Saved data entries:

# # # # # # #

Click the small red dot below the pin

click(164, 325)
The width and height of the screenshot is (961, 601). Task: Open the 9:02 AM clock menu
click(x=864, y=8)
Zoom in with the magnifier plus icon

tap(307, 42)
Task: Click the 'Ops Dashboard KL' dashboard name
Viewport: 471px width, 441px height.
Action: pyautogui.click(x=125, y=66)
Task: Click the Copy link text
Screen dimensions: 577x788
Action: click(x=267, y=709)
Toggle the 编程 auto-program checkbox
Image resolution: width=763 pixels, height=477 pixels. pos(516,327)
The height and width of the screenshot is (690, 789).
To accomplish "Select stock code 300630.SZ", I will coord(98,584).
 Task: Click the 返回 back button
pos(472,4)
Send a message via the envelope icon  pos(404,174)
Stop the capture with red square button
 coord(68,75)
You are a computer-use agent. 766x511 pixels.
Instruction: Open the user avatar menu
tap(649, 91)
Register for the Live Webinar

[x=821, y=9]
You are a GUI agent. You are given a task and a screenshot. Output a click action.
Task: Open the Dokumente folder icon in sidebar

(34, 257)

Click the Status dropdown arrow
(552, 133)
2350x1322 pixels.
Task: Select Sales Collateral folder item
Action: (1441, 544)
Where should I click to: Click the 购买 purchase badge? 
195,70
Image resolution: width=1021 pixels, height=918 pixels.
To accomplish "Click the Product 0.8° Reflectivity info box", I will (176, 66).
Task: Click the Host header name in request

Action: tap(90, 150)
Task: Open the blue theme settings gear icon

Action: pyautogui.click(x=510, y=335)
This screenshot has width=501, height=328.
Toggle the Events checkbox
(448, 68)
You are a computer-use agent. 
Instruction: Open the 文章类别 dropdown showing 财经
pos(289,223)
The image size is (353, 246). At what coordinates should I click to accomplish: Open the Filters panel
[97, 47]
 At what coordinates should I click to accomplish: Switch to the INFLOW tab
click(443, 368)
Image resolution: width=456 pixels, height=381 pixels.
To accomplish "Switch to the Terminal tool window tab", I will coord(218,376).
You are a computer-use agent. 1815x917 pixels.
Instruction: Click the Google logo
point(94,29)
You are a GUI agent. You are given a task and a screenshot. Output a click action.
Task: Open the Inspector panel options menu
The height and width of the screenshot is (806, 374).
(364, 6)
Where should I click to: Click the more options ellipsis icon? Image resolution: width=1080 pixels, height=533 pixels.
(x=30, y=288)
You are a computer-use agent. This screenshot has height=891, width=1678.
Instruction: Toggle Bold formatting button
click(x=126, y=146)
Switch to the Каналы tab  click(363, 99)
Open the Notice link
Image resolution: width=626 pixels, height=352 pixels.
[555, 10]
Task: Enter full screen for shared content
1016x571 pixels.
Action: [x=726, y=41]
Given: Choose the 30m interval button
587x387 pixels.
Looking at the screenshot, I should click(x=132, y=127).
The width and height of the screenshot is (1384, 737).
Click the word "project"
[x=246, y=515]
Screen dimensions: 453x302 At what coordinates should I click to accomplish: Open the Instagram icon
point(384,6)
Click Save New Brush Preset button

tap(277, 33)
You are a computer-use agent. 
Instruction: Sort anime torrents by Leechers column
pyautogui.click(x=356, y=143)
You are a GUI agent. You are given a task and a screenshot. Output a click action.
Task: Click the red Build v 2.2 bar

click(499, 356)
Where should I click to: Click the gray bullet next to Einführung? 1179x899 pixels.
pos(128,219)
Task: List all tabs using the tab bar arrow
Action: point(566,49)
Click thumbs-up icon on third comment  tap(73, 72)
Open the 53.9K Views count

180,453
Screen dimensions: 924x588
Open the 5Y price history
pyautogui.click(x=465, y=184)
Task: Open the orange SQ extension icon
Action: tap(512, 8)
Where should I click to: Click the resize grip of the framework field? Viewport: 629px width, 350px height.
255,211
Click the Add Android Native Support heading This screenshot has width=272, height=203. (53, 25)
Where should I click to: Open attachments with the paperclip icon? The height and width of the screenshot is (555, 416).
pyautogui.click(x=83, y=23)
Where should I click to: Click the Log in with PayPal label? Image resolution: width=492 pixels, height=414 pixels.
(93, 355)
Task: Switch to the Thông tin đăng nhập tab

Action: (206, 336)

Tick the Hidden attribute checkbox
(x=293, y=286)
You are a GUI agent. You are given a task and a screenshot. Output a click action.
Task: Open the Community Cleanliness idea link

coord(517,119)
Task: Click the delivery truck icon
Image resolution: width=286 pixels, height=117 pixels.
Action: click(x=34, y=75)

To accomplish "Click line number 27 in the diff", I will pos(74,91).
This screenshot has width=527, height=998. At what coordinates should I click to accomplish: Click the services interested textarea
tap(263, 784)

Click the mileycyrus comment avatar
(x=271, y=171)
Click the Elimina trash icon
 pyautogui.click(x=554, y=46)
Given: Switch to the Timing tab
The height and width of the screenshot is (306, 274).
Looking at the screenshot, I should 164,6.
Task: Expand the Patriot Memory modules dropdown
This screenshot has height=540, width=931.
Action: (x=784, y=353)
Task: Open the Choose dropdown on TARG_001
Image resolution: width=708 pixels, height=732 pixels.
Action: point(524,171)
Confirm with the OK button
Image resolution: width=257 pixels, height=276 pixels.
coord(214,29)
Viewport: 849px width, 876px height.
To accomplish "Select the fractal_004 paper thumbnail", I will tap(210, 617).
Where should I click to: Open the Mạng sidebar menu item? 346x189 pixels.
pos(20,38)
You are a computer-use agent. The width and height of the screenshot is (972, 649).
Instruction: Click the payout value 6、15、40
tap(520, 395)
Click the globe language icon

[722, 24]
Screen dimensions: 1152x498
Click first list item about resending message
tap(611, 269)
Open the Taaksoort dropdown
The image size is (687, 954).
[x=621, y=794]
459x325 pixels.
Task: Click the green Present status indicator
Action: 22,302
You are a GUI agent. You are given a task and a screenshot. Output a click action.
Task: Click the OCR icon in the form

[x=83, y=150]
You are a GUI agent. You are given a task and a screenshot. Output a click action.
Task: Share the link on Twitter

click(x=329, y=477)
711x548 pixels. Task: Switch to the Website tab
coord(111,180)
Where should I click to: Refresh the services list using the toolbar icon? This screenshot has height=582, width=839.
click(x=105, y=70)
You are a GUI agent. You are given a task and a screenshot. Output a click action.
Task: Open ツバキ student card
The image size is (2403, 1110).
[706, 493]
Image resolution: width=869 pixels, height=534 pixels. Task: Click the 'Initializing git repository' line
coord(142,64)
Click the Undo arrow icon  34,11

# # # # # # #

### Task statement:
What you give back must match the records word for word.

### Task solution:
Click the small red dot below the pin

click(164, 325)
The width and height of the screenshot is (961, 601). Task: Open the 9:02 AM clock menu
click(x=864, y=8)
Zoom in with the magnifier plus icon

tap(307, 42)
Task: Click the 'Ops Dashboard KL' dashboard name
Viewport: 471px width, 441px height.
Action: pyautogui.click(x=125, y=66)
Task: Click the Copy link text
Screen dimensions: 577x788
Action: click(x=267, y=709)
Toggle the 编程 auto-program checkbox
Image resolution: width=763 pixels, height=477 pixels. pos(516,327)
The height and width of the screenshot is (690, 789).
To accomplish "Select stock code 300630.SZ", I will coord(98,584).
 Task: Click the 返回 back button
pos(472,4)
Send a message via the envelope icon  pos(404,174)
Stop the capture with red square button
 coord(68,75)
You are a computer-use agent. 766x511 pixels.
Instruction: Open the user avatar menu
tap(649, 91)
Register for the Live Webinar

[x=821, y=9]
You are a GUI agent. You are given a task and a screenshot. Output a click action.
Task: Open the Dokumente folder icon in sidebar

(34, 257)

Click the Status dropdown arrow
(552, 133)
2350x1322 pixels.
Task: Select Sales Collateral folder item
Action: (1441, 544)
Where should I click to: Click the 购买 purchase badge? 
195,70
Image resolution: width=1021 pixels, height=918 pixels.
To accomplish "Click the Product 0.8° Reflectivity info box", I will (176, 66).
Task: Click the Host header name in request

Action: tap(90, 150)
Task: Open the blue theme settings gear icon

Action: pyautogui.click(x=510, y=335)
This screenshot has width=501, height=328.
Toggle the Events checkbox
(448, 68)
You are a computer-use agent. 
Instruction: Open the 文章类别 dropdown showing 财经
pos(289,223)
The image size is (353, 246). At what coordinates should I click to accomplish: Open the Filters panel
[97, 47]
 At what coordinates should I click to accomplish: Switch to the INFLOW tab
click(443, 368)
Image resolution: width=456 pixels, height=381 pixels.
To accomplish "Switch to the Terminal tool window tab", I will coord(218,376).
You are a computer-use agent. 1815x917 pixels.
Instruction: Click the Google logo
point(94,29)
You are a GUI agent. You are given a task and a screenshot. Output a click action.
Task: Open the Inspector panel options menu
The height and width of the screenshot is (806, 374).
(364, 6)
Where should I click to: Click the more options ellipsis icon? Image resolution: width=1080 pixels, height=533 pixels.
(x=30, y=288)
You are a computer-use agent. This screenshot has height=891, width=1678.
Instruction: Toggle Bold formatting button
click(x=126, y=146)
Switch to the Каналы tab  click(363, 99)
Open the Notice link
Image resolution: width=626 pixels, height=352 pixels.
[555, 10]
Task: Enter full screen for shared content
1016x571 pixels.
Action: [x=726, y=41]
Given: Choose the 30m interval button
587x387 pixels.
Looking at the screenshot, I should click(x=132, y=127).
The width and height of the screenshot is (1384, 737).
Click the word "project"
[x=246, y=515]
Screen dimensions: 453x302 At what coordinates should I click to accomplish: Open the Instagram icon
point(384,6)
Click Save New Brush Preset button

tap(277, 33)
You are a computer-use agent. 
Instruction: Sort anime torrents by Leechers column
pyautogui.click(x=356, y=143)
You are a GUI agent. You are given a task and a screenshot. Output a click action.
Task: Click the red Build v 2.2 bar

click(499, 356)
Where should I click to: Click the gray bullet next to Einführung? 1179x899 pixels.
pos(128,219)
Task: List all tabs using the tab bar arrow
Action: point(566,49)
Click thumbs-up icon on third comment  tap(73, 72)
Open the 53.9K Views count

180,453
Screen dimensions: 924x588
Open the 5Y price history
pyautogui.click(x=465, y=184)
Task: Open the orange SQ extension icon
Action: tap(512, 8)
Where should I click to: Click the resize grip of the framework field? Viewport: 629px width, 350px height.
255,211
Click the Add Android Native Support heading This screenshot has width=272, height=203. (53, 25)
Where should I click to: Open attachments with the paperclip icon? The height and width of the screenshot is (555, 416).
pyautogui.click(x=83, y=23)
Where should I click to: Click the Log in with PayPal label? Image resolution: width=492 pixels, height=414 pixels.
(93, 355)
Task: Switch to the Thông tin đăng nhập tab

Action: (206, 336)

Tick the Hidden attribute checkbox
(x=293, y=286)
You are a GUI agent. You are given a task and a screenshot. Output a click action.
Task: Open the Community Cleanliness idea link

coord(517,119)
Task: Click the delivery truck icon
Image resolution: width=286 pixels, height=117 pixels.
Action: click(x=34, y=75)

To accomplish "Click line number 27 in the diff", I will pos(74,91).
This screenshot has width=527, height=998. At what coordinates should I click to accomplish: Click the services interested textarea
tap(263, 784)

Click the mileycyrus comment avatar
(x=271, y=171)
Click the Elimina trash icon
 pyautogui.click(x=554, y=46)
Given: Switch to the Timing tab
The height and width of the screenshot is (306, 274).
Looking at the screenshot, I should 164,6.
Task: Expand the Patriot Memory modules dropdown
This screenshot has height=540, width=931.
Action: (x=784, y=353)
Task: Open the Choose dropdown on TARG_001
Image resolution: width=708 pixels, height=732 pixels.
Action: point(524,171)
Confirm with the OK button
Image resolution: width=257 pixels, height=276 pixels.
coord(214,29)
Viewport: 849px width, 876px height.
To accomplish "Select the fractal_004 paper thumbnail", I will tap(210, 617).
Where should I click to: Open the Mạng sidebar menu item? 346x189 pixels.
pos(20,38)
You are a computer-use agent. The width and height of the screenshot is (972, 649).
Instruction: Click the payout value 6、15、40
tap(520, 395)
Click the globe language icon

[722, 24]
Screen dimensions: 1152x498
Click first list item about resending message
tap(611, 269)
Open the Taaksoort dropdown
The image size is (687, 954).
[x=621, y=794]
459x325 pixels.
Task: Click the green Present status indicator
Action: 22,302
You are a GUI agent. You are given a task and a screenshot. Output a click action.
Task: Click the OCR icon in the form

[x=83, y=150]
You are a GUI agent. You are given a task and a screenshot. Output a click action.
Task: Share the link on Twitter

click(x=329, y=477)
711x548 pixels. Task: Switch to the Website tab
coord(111,180)
Where should I click to: Refresh the services list using the toolbar icon? This screenshot has height=582, width=839.
click(x=105, y=70)
You are a GUI agent. You are given a task and a screenshot. Output a click action.
Task: Open ツバキ student card
The image size is (2403, 1110).
[706, 493]
Image resolution: width=869 pixels, height=534 pixels. Task: Click the 'Initializing git repository' line
coord(142,64)
Click the Undo arrow icon  34,11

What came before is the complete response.